Today, I choose to blog about something that is always in the way before start modeling, that is one-hot-encoding.
Getting started in applied machine learning can be difficult, especially when working with real-world data.
Often, machine learning problems will recommend or require that you prepare your data in specific ways before fitting a machine learning model.
What is Categorical Data?
Categorical data are variables that contain label values rather than numeric values.The number of possible values is often limited to a fixed set.Categorical variables are often called nominal. Anexample could be a “color” variable with the values: “red“, “green” and “blue“.
Each value represents a different category. Some categories may have a natural relationship to each other, such as a natural ordering as well.
What is the Problem with Categorical Data?
Some algorithms can work with categorical data directly.However, many machine learning algorithms cannot operate on label data directly. They require all input variables and output variables to be numeric.
In general, this is mostly a constraint of the efficient implementation of machine learning algorithms rather than hard limitations on the algorithms themselves.
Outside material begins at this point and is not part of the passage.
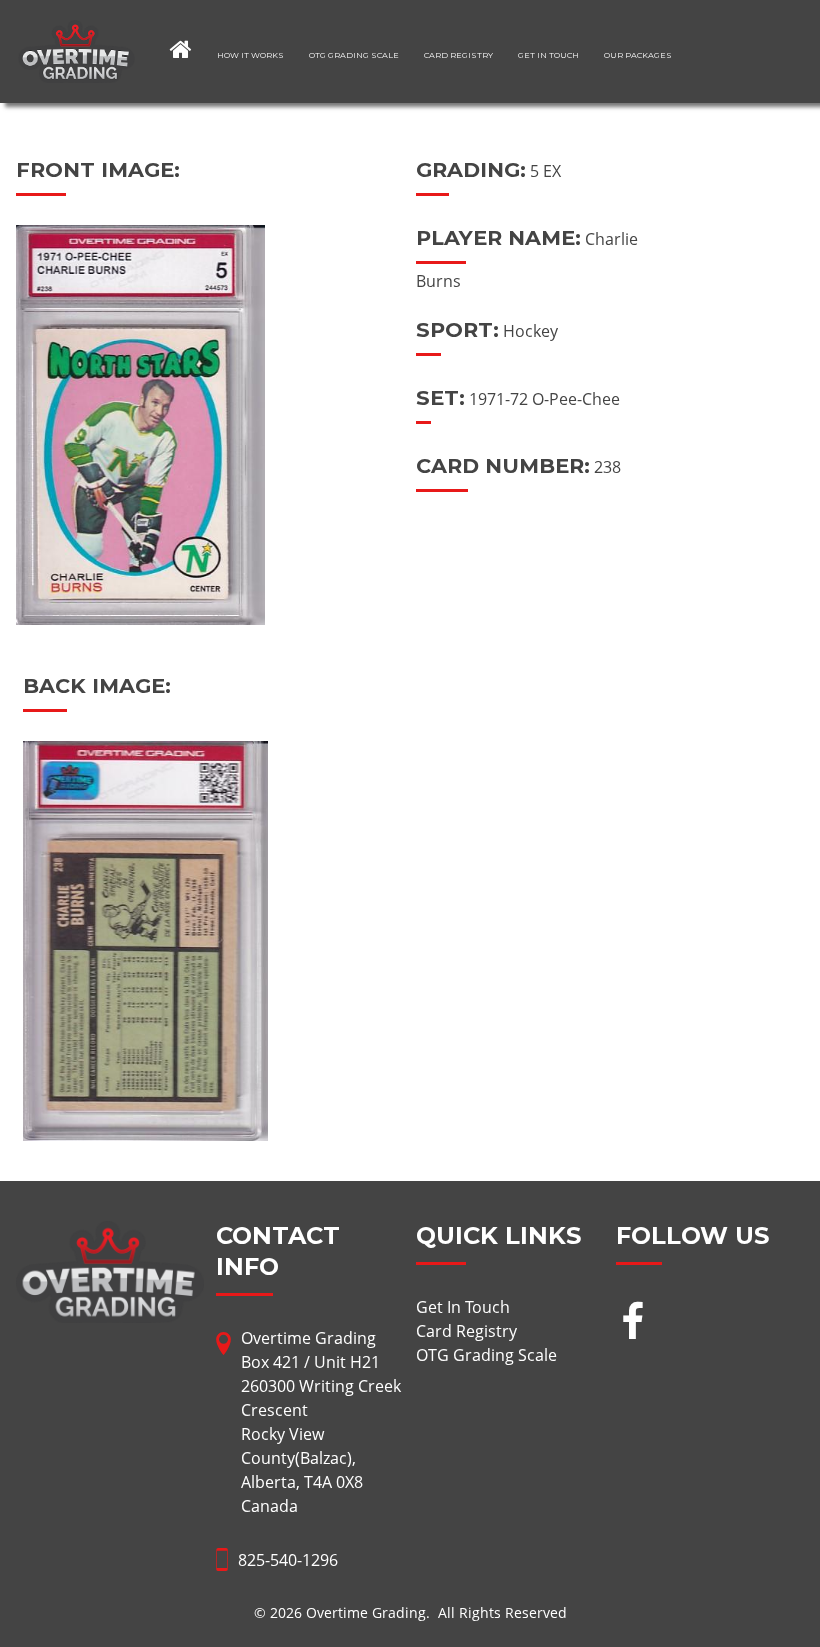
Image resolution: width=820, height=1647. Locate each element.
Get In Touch (548, 55)
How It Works (250, 55)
This means that categorical data must be converted to a numerical form. If the categorical variable is an output variable, you may also want to convert predictions by the model back into a categorical form in order to present them or use them in some application.
To solve this problem, we use one-hot-encoding on categorical data.
In their purest form, regression models treat all independent variables as numeric. If we have non numeric data that we think may be important, we want to be able to use this in the model.
If we have a data with a variable that is a categorical variable, the regression algorithm won’t be able to process it.
Often, it will translate each categorical variable into “categorical values”, for example it will assign the first category as 1, second category as 2, and tirth category as 3,….etc. The algorithm will try predict the response variable using these numerical values.
The problem we face here, is that, it’s not fair to say that ‘tirth category’ > ‘fist category’, they are just different categories, without any order to them. We need an approach to counter this, and allow us to fairly understand the relationship between the variables in the dataset.
One way to solve the problem is by introducing what is called as One Hot Encoding.
One-hot-encoding is a representation of categorical variables as binary vectors. What this means is that we want to transform a categorical variable or variables to a format that works better with classification and regression algorithms.
One-hot-encoding converts an unordered categorical vector (i.e. a factor) to multiple binarized vectors where each binary vector of 1s and 0s indicates the presence of a class (i.e. level) of the of the original vector.
In this process we create as many dummy variables as we have categories. Each dummy variable corresponds to one category and contains 1 if the categorical variable contains corresponding category and 0 otherwise. The following example shows how the variable Type can be encoded using 4 dummy variables.
Type | Type.A | Type.B | Type.F | Type.T |
---|---|---|---|---|
A | 1 | 0 | 0 | 0 |
A | 1 | 0 | 0 | 0 |
B | 0 | 1 | 0 | 0 |
T | 0 | 0 | 0 | 1 |
F | 0 | 0 | 1 | 0 |
A | 1 | 0 | 0 | 0 |
B | 0 | 1 | 0 | 0 |
In more general terms one-hot referes to any encoding consisting of combination of 0s and 1s; however, only one high bit (1) is allowed in any valid value. It is most commonly used to indicate the state of a state machine (a machine that can be in exactly one of a finite number of states at any given time). This encoding does not require the use of decoder since the position of the high bit indicates the state of the machine.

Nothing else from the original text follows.